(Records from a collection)
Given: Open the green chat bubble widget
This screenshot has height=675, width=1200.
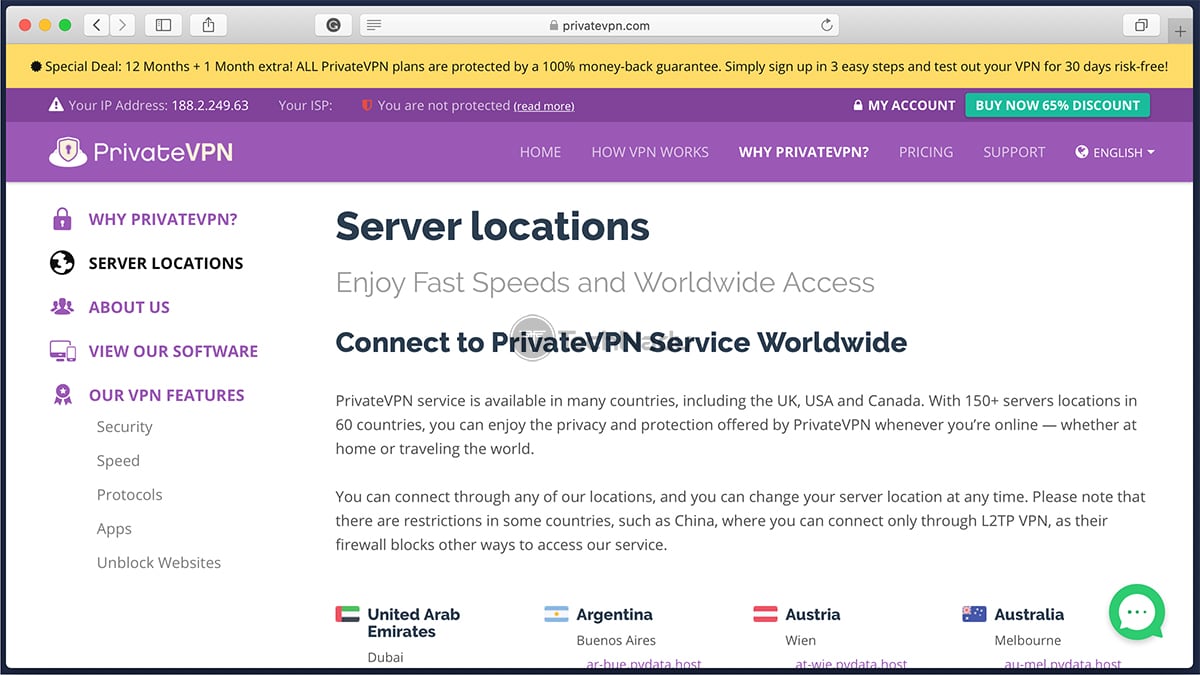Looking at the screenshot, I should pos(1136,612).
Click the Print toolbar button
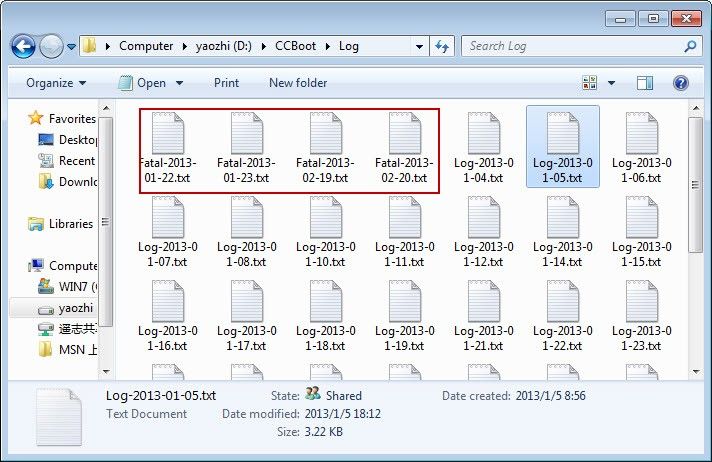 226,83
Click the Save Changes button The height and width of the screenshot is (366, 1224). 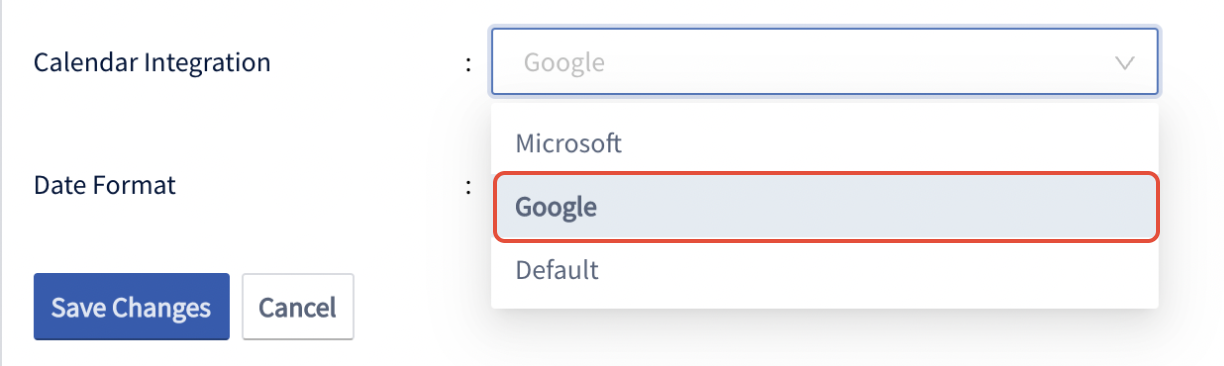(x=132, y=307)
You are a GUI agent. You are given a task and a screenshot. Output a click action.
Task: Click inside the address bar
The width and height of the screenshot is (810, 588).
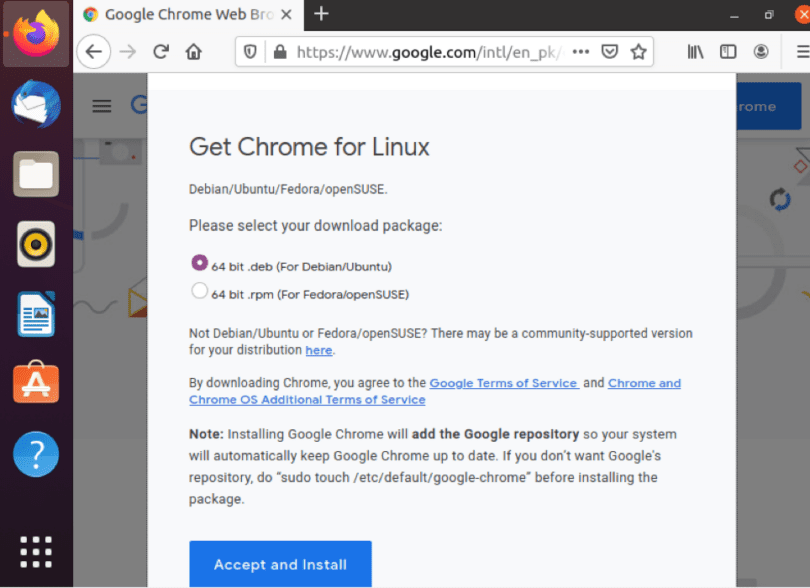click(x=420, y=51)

__The task__
Only the lines from the line with "You are a GUI" through the end of the records belong in your copy. Repeat them exactly, without pictures.

__Output for this task__
You are a GUI agent. You are given a task and a screenshot. Output a click action.
Task: Click inside the address bar
The width and height of the screenshot is (810, 588).
click(x=420, y=51)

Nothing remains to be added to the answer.